Maybe it is evident that the presence of an undifferentiated histological component is a risk factor for LN metastasis in JCGC. But in practice, diagnoses are made solely based on WHO classification in many countries including Korea. The question is how we can apply the result of previous studies to WHO classification. In WHO classification, the diagnosis is made based on the predominant histologic pattern of the tumor. If there is minor portion of poorly differentiated tubular adenocarcinoma in moderately differentiated tubular adenocarcinoma, we may be able to make the diagnosis as ‘tubular adenocarcinoma, moderately to poorly differentiated’. But if there is minor portion of signet-ring/PCC histological components in tubular adenocarcinoma, we only are able to make the diagnosis as ‘mixed carcinoma’. Therefore, we have to find out the significance of the PCC histologic components and the meaning of mixed carcinoma in predicting the risk factors and deciding the therapeutic options. We think our study have solved this problem.

Preoperative endoscopic forceps biopsy showed a sensitivity of only 63.6% in detecting the presence of the PCC histologic component, and the number of the biopsied pieces showed no significant correlation. Moreover, it showed a poor correlation in predicting the proportion of PCC histologic components.

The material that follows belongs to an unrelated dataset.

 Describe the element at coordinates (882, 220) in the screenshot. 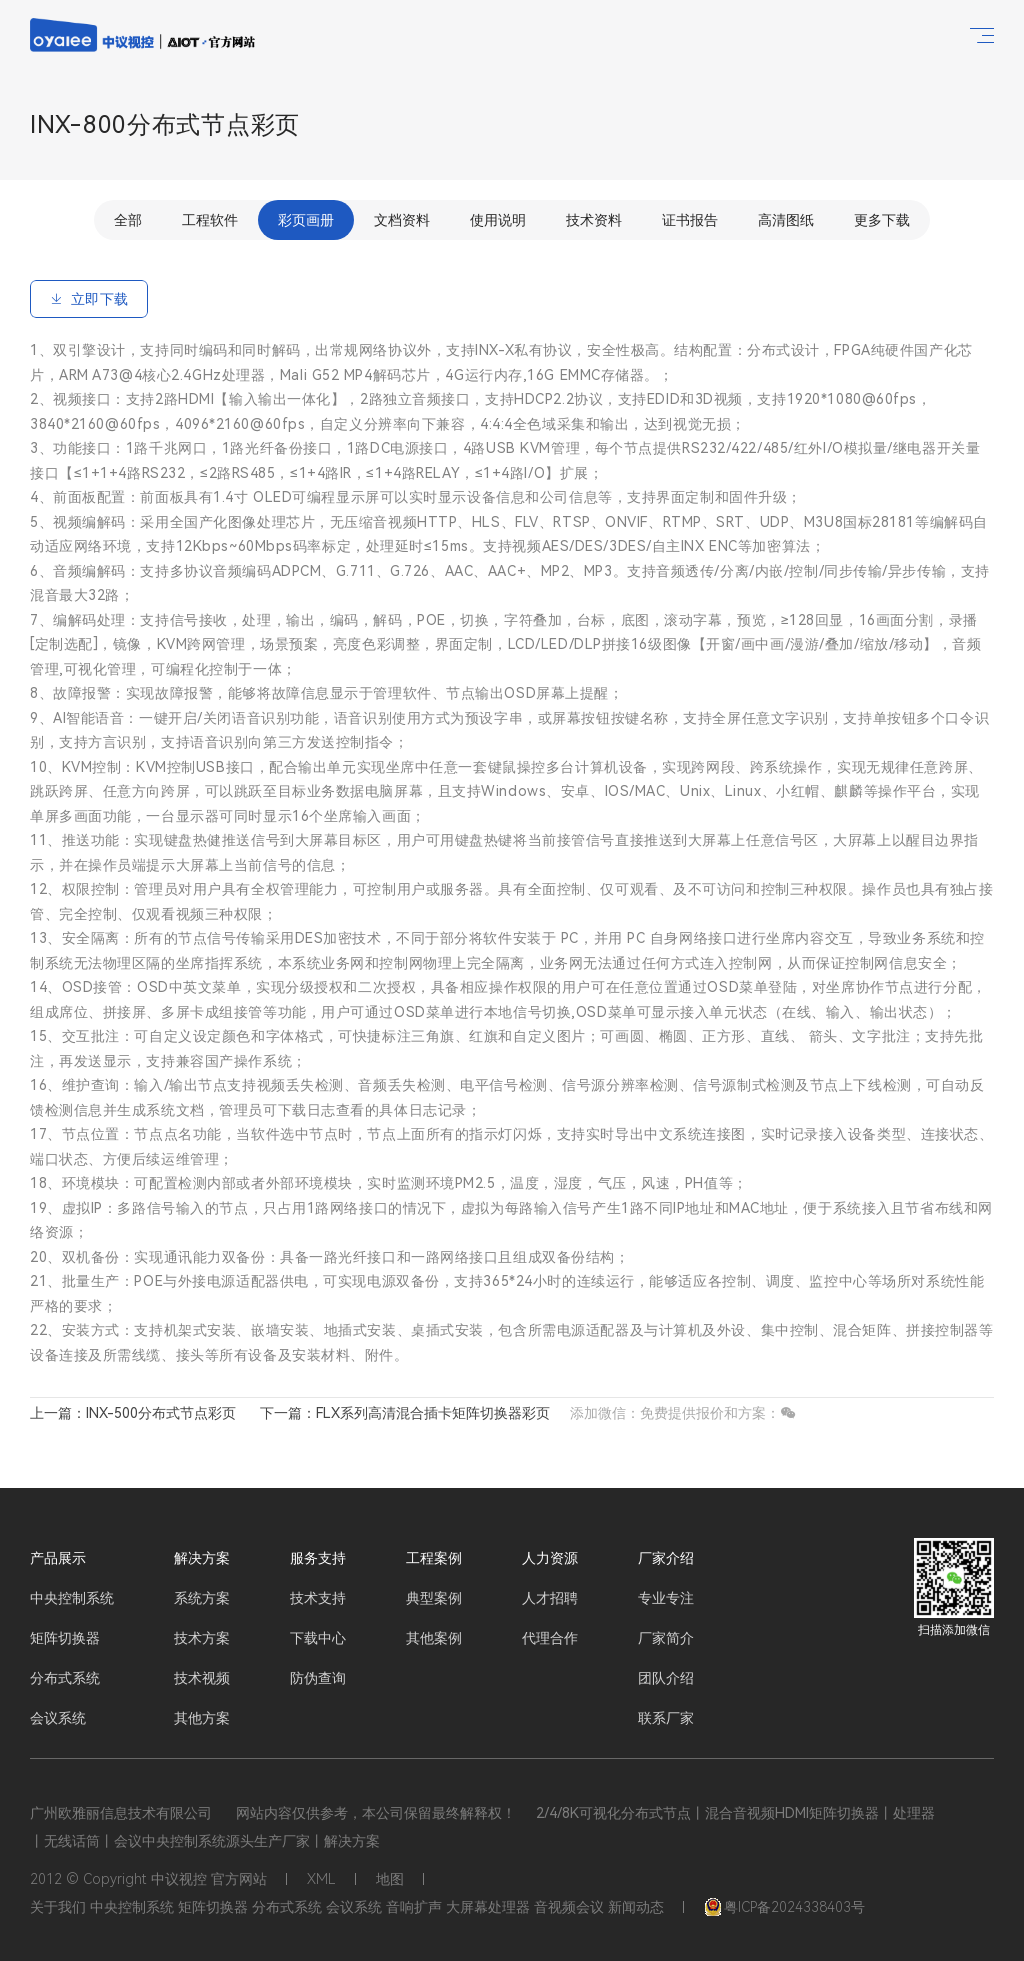

I see `更多下载` at that location.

It is not uncommon to find a heterogeneous histologic component in the resection specimen, which was not identified in the forceps biopsy specimen (25). Several previous studies have reported the incidence of histologic discrepancies between forceps biopsied specimens and resected specimens as 2.3%–11.9% (26). Tumor location at the mid-stomach and easy friability were reported as risk factors for histologic discrepancy (27).

There are several explanations for our findings. First, mixed carcinomas tend to be glandular in the intramucosal component and to grow diffusely in the deeper portion (28). Second, the distribution of the PCC histological components is heterogeneous and the presence of the PCC histological component in the biopsy specimen largely depends on the biopsy sites. However, in this study, the number of biopsied pieces showed no significant correlation. We supposed that maybe the problem is not the number of biopsied pieces, but the number of biopsied sites. Further prospective study would be needed to address this question. Third, a part of mixed carcinoma is derived from intestinal type carcinoma in the course of the tumorigenesis (29).

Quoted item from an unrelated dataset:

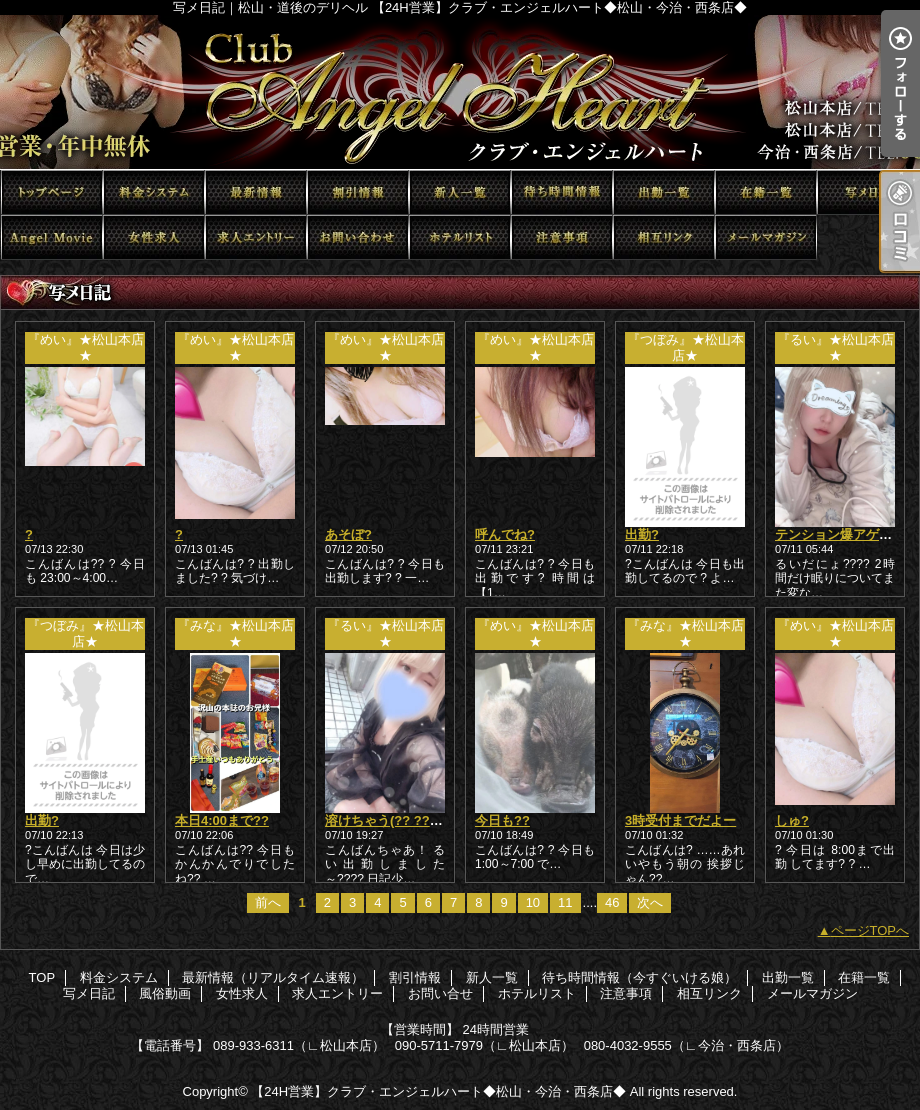  Describe the element at coordinates (680, 820) in the screenshot. I see `3時受付までだよー` at that location.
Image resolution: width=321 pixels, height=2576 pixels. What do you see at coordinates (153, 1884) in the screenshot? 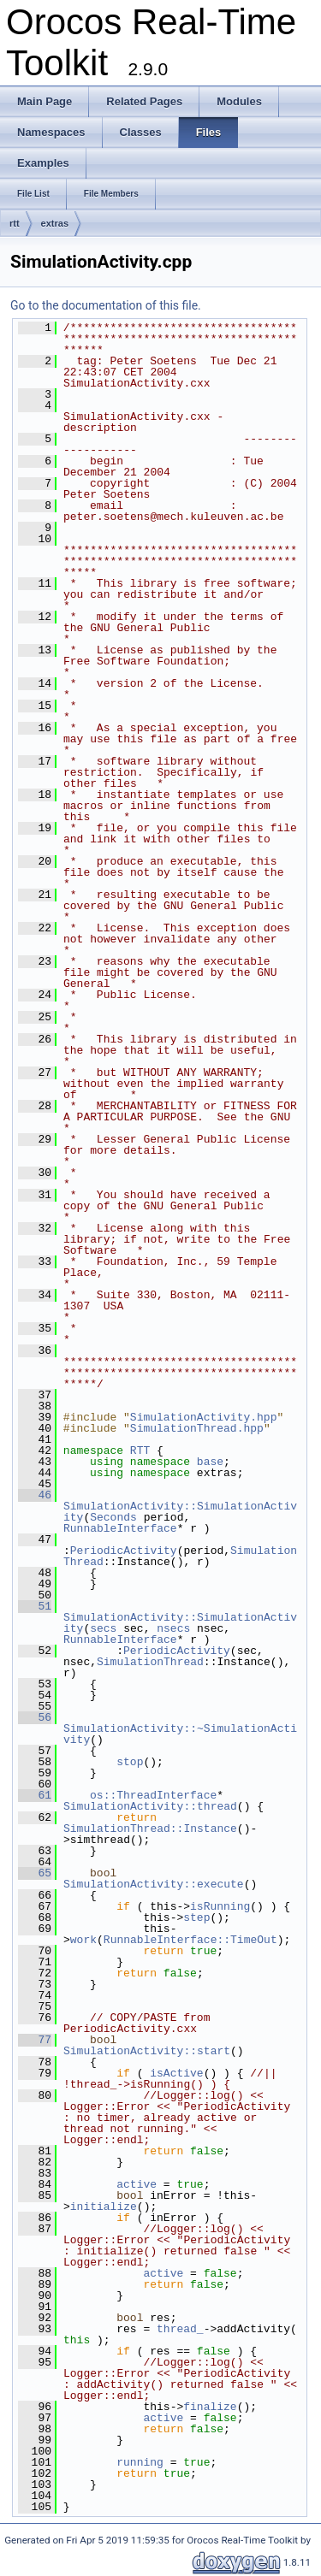
I see `SimulationActivity::execute` at bounding box center [153, 1884].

As we mentioned above, there are no previous studies on mixed carcinoma based on the 2010 WHO classification. It would be possible to speculate, however, from the studies based on the Japanese classification. Several previous studies have suggested that histologically heterogeneous carcinoma shows more aggressive features, including larger tumor size, deeper invasion, ulcer formation, lymphatic invasion, and LN metastasis (21232530). There was also a suggestion that complete and curative resection rates are significantly lower in this type of carcinoma, mainly due to positive resection margins (20). The long-term outcome of the histologically heterogeneous carcinoma remains controversial. Shimizu et al. reported that this type of carcinoma shows a poorer 5-year survival rate after curative gastrectomy and LN dissection (21). In contrast, another report suggested that there are no differences in the survival rate between purely differentiated type carcinoma and histologically heterogeneous carcinoma after curative resection (2425).

In conclusion, we suggest that a family history of cancer and the presence of any PCC histological components are significant and independent risk factors for LN metastasis. We also suggest that endoscopic biopsy has limited value in predicting the presence and proportion of the PCC histological component. This result reminds us that endoscopic resection is not only a therapeutic option, but also a diagnostic option. We should consider the possibility of additional resection before endoscopic resection.